Tyler, başını iki yana sallayarak gülümsedi. "Senin oyunlarına her zaman yenik düşüyorum, ama ne yaparsam yapayım, bundan vazgeçemem. Senin mutluluğun her şeyden önemli.’’

Gözlerim doldu ama gülümsemeye devam ettim. Tyler, her kelimesiyle kalbime dokunmayı başarıyordu. Elini tekrar elime aldı ve yavaşça öptü. “Ama bir daha böyle bir şey yapma, tamam mı? Seni kaybetmekten o kadar korkuyorum ki, bazen ufacık bir şey bile beni endişelendirebiliyor.”

Başımı sallayarak onayladım. "Tamam, söz veriyorum. Ama unutma, ben de seninle eğlenmek istiyorum. Biz birlikte gülersek, hayat çok daha güzel olacak."

Tyler, bir an duraksadı, sonra gülümseyerek elimi bıraktı ve yana doğru kaykılarak koltuğun yanına oturdu. "Sana hiçbir zaman hayır diyemiyorum, biliyorsun değil mi? Beni böyle kolay kandırmanın bedelini sana ödetmeliyim."

Gözlerimi devirip gülerek onu ittim. "Tabii ki. Ama sen de biliyorsun ki, ben de bu oyunun kurallarını gayet iyi biliyorum."

Tyler kahkahasını bastıramadı ve ikimiz de kahkahalarımızla odanın sessizliğini doldurduk. Bu anlar, hem neşeli hem de içten doluydu; Tyler’ın yanımda olması ve onu güldürebilmek, her şeyden daha kıymetliydi. Bu sırada karnımdaki bebeğimizin hafif bir kıpırtısını hissettim, ve anında gülümsemem biraz daha derinleşti.

Tyler’ın gülümsemesi de bu anı paylaşmamızla daha da büyüdü. “Bebeğimiz bile bizimle gülüyor galiba,” dedi sevinçle. “Belki de bu küçük mucize, bizim ne kadar mutlu olduğumuzu hissediyor.”

“Evet,” dedim fısıldayarak, ellerimi tekrar karnıma koyarak. “O da bu sevgi dolu anları hissediyor. Birlikte, üçümüz bir aile olacağız.”
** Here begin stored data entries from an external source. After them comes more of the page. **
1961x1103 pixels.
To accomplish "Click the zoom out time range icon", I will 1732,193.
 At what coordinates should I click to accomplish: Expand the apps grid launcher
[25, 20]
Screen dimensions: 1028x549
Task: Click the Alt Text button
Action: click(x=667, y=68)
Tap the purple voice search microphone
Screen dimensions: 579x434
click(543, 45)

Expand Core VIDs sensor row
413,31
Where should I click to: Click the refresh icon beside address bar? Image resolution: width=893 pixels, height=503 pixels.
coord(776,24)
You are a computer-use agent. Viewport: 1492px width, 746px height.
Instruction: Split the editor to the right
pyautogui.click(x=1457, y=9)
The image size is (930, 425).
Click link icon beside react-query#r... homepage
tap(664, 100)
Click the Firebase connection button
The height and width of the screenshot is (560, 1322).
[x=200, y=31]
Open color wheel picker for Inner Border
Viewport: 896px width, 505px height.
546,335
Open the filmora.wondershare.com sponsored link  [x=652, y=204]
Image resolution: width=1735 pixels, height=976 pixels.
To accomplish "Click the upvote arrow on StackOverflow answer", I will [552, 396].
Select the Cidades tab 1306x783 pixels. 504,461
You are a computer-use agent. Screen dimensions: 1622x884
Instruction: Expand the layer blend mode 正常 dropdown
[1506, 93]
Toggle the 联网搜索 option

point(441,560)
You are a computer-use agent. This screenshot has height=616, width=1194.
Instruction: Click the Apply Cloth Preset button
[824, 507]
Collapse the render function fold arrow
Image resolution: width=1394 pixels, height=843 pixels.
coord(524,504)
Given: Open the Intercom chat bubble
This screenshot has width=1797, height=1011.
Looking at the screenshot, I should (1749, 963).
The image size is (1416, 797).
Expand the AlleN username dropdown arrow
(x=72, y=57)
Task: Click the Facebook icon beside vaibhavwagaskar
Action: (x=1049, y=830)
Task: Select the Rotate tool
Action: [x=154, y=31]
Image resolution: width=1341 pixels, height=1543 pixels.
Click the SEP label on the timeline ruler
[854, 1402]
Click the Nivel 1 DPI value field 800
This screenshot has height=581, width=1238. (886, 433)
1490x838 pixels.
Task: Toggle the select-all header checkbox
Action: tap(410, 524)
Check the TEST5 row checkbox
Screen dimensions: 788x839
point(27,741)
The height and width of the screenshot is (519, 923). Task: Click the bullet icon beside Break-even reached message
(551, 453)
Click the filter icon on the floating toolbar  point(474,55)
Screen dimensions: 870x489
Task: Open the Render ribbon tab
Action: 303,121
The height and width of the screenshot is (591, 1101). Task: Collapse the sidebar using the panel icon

Tyler, kollarını bana doğru açtı ve ben de onun yanına sokuldum. Kolları beni sararken, dünyanın en güvenli yerinde, Tyler’ın kollarındaydım. Geleceğimizle ilgili korkularım olsa da, onun yanımda olması her şeyi daha kolay hale getiriyordu. Bu anın huzuru, içimdeki tüm endişeleri bir süreliğine de olsa bastırdı.

‘’Tyler…’’ diye fısıldadım huzurlu kolların arasından.

Tyler baskıyı azaltıp benden ayrıldığında elim karnımı okşadı.

‘’Sence…’’ diye duraksayarak söze girdiğimde bakışlar derin bir anlamla bana döndü.

‘’Evet?’’

Nefesimi yavaşça ortama verdikten sonra sözlerimi sürdürdüm.

‘’Erken değil mi?’’

Yüzü bir süre boş bakmış ardından da ciddileşmişti.

‘’Ne için?’’

Gözlerimi bir süreliğine kaçırdığımda Tyler sadece benden cevap beklercesine kaçıyordu.

‘’Bebek… Biz…’’

Tyler'ın yüzündeki ifade bir an için dondu. Derin bir nefes aldı ve bakışlarını bana dikti. Gözlerinde hem anlayış hem de endişe vardı.

Gözlerimi tekrar ona çevirdiğimde, içimdeki karmaşık duyguların yüzüme yansıdığını biliyordum. "Evet, bu bebeği çok istiyorum, ama... her şey o kadar hızlı oldu ki. "Ben... Daha 21 yaşındayım," diye fısıldadım, sesimdeki titremeyi saklayamadan. "Bu kadar erken, böyle büyük bir sorumluluk almak... Tyler, ya hazır değilsek? Ya... ya bu bebeği büyütmek için yeterli değilsek?"

Tyler’ın yüzündeki ciddiyet, söylediklerimin ağırlığını taşıyordu. Sadece birkaç saniye sessiz kaldı, ama o birkaç saniye sonsuz gibi geldi. Sonra, aniden, yüzündeki ifade değişti, bir kararlılık belirdi. "Eğer böyle hissediyorsan bebeği aldıralım öyleyse," dedi, sesi sakin ama içten gelen bir kararlılıkla. Ardından, beni oturduğum yerden kaldırmak için elini uzattı.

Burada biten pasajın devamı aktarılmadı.